LANGSA - Forum Pemuda Pemudi Peduli Kota Langsa (Fopisa) desak pelaksana proyek fasilitasi Alat Pelindung Diri (APD) pada pekerja galian jaringan gas (Jargas) karena dinilai akan mencederai pekerja di lapangan dengan mencari keuntungan sebesar-besarnya dan diduga kangkangi aturan keselamatan kerja.

"Pekerja harusnya dibekali APD untuk keselamatan kerja," kata Ketua Fopisa Dely Novrizal, ST kepada wartawan media ini. Rabu (22/07/2020).

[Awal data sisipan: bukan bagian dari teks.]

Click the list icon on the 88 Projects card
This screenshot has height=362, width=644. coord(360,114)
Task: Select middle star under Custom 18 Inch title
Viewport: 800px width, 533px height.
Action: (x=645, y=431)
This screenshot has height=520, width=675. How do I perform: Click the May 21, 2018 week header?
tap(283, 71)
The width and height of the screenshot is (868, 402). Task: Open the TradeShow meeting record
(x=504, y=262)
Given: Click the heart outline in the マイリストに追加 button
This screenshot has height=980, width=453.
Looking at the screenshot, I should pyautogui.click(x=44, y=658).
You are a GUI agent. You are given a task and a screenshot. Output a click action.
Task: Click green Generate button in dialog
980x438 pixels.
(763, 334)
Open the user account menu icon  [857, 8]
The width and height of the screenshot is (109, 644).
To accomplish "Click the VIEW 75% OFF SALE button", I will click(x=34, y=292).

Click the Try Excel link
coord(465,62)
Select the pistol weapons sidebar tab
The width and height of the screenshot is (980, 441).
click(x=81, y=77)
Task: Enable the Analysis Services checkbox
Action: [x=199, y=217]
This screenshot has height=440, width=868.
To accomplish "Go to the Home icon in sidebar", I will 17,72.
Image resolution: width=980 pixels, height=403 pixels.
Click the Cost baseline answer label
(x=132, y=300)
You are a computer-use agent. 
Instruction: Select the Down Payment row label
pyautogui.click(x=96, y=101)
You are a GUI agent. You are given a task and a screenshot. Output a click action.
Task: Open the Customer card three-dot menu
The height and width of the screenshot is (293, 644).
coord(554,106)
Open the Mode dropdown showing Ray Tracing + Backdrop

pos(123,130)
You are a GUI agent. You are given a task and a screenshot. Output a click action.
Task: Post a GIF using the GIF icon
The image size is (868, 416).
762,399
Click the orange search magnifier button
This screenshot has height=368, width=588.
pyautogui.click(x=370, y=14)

Menurutnya, keselamatan kerja merupakan hal utama dalam mendukung kegiatan proyek. Bukan hanya hasil, proses juga harus 'Zero Accident' artinya nihil kecelakaan," sambung Dely.

Sebelum pemberitaan keselamatan kerja itu, dia juga sudah memantau sejauh ini di jalan-jalan yang sedang dikerjakan proyek tersebut mengabaikan kenyamanan pengguna jalan.

"Ini menjadi perhatian saya selaku kontrol sosial. Banyak yang keluhkan jalan becek saat musim hujan, jadi susah berkendara karena macet, rambu keselamatan juga tidak dipasang. 

Sehingga jadi tempat bermain anak-anak di sekitar tanpa mengetahui bahaya. Kan aneh, ini disebabkan karena lubang galian itu tidak dipasang rambu keselamatan.

Sejauh ini, kita juga pantau di medsos banyak yang keluhkan karena mengganggu lalu lintas dan sebagainya. Seharusnya, mengacu pada UU No. 1 Tahun 1970 tentang Keselamatan Kerja serta sejumlah aturan perundang-undangan lainnya perlu adanya kerucut (traffic cone) bila pekerjaan berkaitan dengan jalan/lalu lintas.

"Bila perlu adanya flag man (orang yang memegang bendera) untuk mengatur lalu lintas saat macet. Karena setahunya dalam RAB kontrak, item keselamatan kerja ada tercantum di dalamnya. Dengan demikian, biaya juga ada," tandas mantan Ketua BEM Fakultas Teknik Unsam ini.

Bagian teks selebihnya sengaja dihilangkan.